For a longer chain a → b → c → loss, the chain rule says:

d(loss)/da = d(loss)/dc · dc/db · db/da

Each node only needs to know two things: its own local derivative and the gradient flowing in from the node ahead of it. That is exactly what our backward pass will compute.

A Worked Example

Forget neural networks for a moment. Consider four lines of arithmetic:

x    = 2.0
y    = 3.0
z    = x * y      // z = 6.0
loss = z + 1      // loss = 7.0

The computation graph:

x(2.0) ──┐
          [*] ──→ z(6.0) ──→ [+] ──→ loss(7.0)
y(3.0) ──┘                1 ──┘

Forward pass (left to right)

Just arithmetic. Compute each value and remember which operation produced it.

Backward pass (right to left)

We want to know: how sensitive is loss to each input? Start at loss. By convention, d(loss)/d(loss) = 1.0. The loss is perfectly sensitive to itself.

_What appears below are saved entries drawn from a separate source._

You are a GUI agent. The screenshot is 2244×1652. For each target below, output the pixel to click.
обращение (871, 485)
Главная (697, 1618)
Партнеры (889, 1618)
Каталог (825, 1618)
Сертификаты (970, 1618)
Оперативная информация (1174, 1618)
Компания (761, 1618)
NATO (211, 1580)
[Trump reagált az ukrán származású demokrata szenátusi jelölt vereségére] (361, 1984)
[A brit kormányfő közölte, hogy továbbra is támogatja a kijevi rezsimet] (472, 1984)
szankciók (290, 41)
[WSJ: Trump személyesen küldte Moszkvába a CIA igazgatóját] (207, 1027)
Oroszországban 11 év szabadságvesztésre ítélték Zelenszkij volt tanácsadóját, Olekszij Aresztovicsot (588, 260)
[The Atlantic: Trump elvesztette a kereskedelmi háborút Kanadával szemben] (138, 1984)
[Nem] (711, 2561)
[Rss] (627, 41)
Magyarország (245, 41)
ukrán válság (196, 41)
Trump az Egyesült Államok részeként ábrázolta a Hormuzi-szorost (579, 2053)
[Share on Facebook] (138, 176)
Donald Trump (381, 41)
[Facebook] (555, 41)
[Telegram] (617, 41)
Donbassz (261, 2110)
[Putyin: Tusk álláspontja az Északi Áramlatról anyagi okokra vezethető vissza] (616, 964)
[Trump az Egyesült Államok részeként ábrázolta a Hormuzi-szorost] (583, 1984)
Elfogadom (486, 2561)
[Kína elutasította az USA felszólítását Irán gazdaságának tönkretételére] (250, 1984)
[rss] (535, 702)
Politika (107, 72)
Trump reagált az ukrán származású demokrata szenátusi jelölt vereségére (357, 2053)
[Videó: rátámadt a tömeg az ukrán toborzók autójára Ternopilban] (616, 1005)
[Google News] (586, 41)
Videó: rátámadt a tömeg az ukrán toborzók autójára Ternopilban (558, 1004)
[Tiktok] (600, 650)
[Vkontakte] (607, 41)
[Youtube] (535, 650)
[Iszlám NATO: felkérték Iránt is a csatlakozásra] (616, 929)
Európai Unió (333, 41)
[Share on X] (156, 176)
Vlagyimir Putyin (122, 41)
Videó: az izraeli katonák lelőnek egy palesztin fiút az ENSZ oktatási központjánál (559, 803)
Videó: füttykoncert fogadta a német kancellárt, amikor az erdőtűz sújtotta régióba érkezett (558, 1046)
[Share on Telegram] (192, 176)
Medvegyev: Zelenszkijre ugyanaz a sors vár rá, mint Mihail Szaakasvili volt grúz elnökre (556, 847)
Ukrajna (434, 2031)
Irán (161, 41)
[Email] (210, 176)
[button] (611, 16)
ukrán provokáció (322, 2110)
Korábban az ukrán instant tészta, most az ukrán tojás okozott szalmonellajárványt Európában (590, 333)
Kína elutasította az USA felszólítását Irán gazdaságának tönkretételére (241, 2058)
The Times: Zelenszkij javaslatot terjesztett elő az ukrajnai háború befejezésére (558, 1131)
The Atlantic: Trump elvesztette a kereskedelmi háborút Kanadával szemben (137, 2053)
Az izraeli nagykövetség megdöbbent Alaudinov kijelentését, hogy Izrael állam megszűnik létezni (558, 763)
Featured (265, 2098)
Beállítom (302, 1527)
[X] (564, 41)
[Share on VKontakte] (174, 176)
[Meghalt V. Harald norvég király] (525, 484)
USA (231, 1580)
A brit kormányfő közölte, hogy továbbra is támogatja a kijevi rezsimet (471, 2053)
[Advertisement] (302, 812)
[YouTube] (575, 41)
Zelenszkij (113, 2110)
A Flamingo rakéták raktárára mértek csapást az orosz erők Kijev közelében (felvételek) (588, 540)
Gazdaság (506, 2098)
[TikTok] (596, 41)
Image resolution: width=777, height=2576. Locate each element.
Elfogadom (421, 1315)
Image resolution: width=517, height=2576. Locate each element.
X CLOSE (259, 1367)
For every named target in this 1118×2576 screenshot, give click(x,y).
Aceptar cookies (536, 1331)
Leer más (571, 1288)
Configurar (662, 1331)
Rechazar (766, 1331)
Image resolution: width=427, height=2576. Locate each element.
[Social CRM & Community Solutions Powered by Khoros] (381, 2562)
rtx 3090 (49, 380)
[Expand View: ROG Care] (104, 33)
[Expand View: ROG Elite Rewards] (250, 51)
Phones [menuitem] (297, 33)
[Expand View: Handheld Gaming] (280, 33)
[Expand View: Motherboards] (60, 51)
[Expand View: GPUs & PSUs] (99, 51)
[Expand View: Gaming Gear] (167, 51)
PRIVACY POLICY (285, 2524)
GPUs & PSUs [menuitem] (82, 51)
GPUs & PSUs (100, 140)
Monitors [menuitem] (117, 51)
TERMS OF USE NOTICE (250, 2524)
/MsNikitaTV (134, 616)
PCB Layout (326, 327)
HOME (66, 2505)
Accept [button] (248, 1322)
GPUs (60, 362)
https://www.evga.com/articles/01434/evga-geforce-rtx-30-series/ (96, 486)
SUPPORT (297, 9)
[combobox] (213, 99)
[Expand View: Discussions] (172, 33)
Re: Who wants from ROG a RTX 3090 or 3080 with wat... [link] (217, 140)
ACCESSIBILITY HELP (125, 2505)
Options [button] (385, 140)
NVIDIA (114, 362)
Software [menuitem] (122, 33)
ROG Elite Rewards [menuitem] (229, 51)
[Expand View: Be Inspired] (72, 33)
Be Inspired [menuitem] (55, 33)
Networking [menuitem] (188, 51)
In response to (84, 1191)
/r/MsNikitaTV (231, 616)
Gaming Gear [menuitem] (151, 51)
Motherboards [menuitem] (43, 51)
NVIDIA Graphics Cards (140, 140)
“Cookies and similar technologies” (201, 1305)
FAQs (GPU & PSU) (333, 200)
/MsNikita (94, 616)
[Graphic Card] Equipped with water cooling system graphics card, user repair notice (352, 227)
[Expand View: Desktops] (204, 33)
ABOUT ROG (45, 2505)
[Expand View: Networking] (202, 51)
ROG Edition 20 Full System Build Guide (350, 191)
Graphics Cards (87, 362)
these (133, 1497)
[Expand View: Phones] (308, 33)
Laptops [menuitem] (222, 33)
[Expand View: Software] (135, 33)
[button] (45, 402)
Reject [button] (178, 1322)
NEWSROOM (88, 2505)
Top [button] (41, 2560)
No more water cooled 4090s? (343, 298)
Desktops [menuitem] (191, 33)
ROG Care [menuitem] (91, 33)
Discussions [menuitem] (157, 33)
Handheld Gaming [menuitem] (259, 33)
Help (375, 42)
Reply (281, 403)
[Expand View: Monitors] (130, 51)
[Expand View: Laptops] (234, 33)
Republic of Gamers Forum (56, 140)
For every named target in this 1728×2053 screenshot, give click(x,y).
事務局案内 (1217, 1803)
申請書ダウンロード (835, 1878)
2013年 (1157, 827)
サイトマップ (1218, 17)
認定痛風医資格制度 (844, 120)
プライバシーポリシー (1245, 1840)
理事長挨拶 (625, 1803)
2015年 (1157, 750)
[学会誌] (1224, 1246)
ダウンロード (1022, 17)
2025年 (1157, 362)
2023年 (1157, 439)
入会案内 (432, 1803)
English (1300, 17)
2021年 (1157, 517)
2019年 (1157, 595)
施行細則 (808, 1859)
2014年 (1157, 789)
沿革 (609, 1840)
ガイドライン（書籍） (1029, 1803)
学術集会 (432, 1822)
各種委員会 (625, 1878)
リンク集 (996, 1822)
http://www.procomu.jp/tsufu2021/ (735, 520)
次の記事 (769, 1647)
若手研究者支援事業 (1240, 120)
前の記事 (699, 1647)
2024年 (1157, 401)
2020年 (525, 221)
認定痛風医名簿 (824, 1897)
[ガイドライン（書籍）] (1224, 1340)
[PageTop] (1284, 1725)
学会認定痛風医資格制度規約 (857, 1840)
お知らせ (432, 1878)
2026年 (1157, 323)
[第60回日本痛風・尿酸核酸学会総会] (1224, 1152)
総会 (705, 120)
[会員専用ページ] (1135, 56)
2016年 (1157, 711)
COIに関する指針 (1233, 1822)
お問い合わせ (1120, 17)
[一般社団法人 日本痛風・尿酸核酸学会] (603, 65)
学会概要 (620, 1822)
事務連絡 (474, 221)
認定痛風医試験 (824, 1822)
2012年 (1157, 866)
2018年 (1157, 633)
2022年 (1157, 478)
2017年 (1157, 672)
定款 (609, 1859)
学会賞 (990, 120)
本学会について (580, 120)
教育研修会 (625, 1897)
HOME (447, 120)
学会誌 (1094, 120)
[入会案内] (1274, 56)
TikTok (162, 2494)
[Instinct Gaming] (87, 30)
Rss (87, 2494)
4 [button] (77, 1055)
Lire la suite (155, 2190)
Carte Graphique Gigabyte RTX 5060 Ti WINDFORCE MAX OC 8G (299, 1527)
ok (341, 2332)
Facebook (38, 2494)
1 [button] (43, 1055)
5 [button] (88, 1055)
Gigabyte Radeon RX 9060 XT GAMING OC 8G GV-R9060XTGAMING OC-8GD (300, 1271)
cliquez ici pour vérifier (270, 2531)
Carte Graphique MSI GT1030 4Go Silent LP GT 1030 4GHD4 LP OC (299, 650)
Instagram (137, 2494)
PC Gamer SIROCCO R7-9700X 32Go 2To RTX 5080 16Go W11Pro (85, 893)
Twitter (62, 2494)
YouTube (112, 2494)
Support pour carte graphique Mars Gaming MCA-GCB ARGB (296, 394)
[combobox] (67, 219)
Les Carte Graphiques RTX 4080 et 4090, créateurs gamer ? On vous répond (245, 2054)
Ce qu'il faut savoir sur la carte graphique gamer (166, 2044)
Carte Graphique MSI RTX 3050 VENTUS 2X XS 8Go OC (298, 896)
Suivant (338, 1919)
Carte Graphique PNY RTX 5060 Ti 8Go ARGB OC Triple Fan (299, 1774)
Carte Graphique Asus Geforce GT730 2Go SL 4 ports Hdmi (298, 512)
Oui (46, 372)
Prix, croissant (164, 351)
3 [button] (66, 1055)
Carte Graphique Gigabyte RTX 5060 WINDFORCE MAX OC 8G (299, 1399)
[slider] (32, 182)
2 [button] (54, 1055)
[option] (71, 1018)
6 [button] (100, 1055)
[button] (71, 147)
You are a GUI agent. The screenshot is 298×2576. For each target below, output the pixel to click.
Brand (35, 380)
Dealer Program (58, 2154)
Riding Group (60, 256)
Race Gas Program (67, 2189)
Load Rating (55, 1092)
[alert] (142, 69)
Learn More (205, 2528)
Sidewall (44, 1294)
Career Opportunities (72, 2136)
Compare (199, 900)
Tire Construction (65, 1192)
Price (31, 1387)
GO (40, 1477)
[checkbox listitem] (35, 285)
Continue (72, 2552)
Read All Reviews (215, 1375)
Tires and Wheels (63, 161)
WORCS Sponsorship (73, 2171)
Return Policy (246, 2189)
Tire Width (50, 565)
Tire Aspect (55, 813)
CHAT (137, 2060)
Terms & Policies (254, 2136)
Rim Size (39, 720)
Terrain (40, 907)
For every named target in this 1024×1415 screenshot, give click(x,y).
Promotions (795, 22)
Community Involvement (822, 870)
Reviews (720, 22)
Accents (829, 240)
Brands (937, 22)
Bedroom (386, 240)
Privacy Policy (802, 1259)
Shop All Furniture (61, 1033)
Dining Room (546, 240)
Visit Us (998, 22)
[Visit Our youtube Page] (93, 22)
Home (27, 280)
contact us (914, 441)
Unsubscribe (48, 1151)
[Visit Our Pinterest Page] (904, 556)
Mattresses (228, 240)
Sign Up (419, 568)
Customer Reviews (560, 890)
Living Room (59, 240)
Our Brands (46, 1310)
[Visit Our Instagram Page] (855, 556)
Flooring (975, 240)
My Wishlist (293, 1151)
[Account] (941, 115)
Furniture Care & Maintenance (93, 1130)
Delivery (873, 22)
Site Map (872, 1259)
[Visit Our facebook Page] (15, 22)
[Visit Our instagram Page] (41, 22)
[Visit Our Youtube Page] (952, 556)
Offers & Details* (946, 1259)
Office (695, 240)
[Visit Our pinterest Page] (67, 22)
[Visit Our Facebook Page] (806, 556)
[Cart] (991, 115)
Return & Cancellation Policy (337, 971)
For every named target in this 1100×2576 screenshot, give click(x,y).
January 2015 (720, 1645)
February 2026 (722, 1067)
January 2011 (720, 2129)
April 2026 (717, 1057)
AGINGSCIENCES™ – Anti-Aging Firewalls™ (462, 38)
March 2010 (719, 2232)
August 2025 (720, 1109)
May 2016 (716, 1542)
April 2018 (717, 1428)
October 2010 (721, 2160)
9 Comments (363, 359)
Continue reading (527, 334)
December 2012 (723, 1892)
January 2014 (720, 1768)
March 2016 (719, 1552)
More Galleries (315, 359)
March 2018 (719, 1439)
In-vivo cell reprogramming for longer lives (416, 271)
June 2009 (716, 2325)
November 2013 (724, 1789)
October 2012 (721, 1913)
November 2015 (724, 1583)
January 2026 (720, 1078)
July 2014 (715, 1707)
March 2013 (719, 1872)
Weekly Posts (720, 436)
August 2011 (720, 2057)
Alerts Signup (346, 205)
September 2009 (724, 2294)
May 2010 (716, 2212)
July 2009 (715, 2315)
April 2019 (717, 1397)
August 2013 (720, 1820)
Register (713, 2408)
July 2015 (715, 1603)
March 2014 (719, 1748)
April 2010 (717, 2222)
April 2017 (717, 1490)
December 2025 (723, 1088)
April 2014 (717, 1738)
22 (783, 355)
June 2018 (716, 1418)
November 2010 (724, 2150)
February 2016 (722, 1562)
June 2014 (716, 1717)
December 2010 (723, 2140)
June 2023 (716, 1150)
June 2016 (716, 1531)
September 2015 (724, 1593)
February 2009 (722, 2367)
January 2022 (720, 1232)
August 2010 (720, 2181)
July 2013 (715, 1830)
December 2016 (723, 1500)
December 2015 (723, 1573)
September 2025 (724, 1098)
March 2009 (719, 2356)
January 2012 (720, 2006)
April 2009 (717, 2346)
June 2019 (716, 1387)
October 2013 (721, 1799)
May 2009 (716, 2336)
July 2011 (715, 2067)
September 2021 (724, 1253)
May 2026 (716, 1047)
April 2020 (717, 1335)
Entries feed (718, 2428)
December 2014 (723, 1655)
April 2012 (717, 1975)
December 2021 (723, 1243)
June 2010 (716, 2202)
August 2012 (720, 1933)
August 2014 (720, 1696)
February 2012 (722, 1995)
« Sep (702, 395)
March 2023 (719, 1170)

Step 1: through the + node.

loss = z + 1, so d(loss)/dz = 1. Adding a constant doesn’t change the slope: a nudge to z passes through to loss unchanged.

z.grad = 1.0

Step 2: through the × node.

z = x × y. Using the product rule, dz/dx = y and dz/dy = x. Apply the chain rule:

d(loss)/dx = d(loss)/dz · dz/dx = 1.0 × y = 1.0 × 3.0 = 3.0

d(loss)/dy = d(loss)/dz · dz/dy = 1.0 × x = 1.0 × 2.0 = 2.0

So x.grad = 3.0 and y.grad = 2.0.

Sanity check

We used the chain rule to compute x.grad = 3.0. Can we verify that without any calculus? Yes: just run the computation twice, once normally and once with x nudged by a tiny amount, and measure how much the loss actually changed:

Original:  z = 2.0   × 3.0 = 6.0,   loss = 7.0
Nudge x:   z = 2.001 × 3.0 = 6.003, loss = 7.003

Change in loss / change in x = 0.003 / 0.001 = 3.0  ✓

The brute-force answer (3.0) matches the chain-rule answer (3.0). Two completely independent methods give the same result, which confirms the calculus was correct.

This is what autograd does automatically for every node in the graph, no matter how large the computation grows, except it uses the chain rule, not brute force, because running the full computation twice per parameter would be far too slow.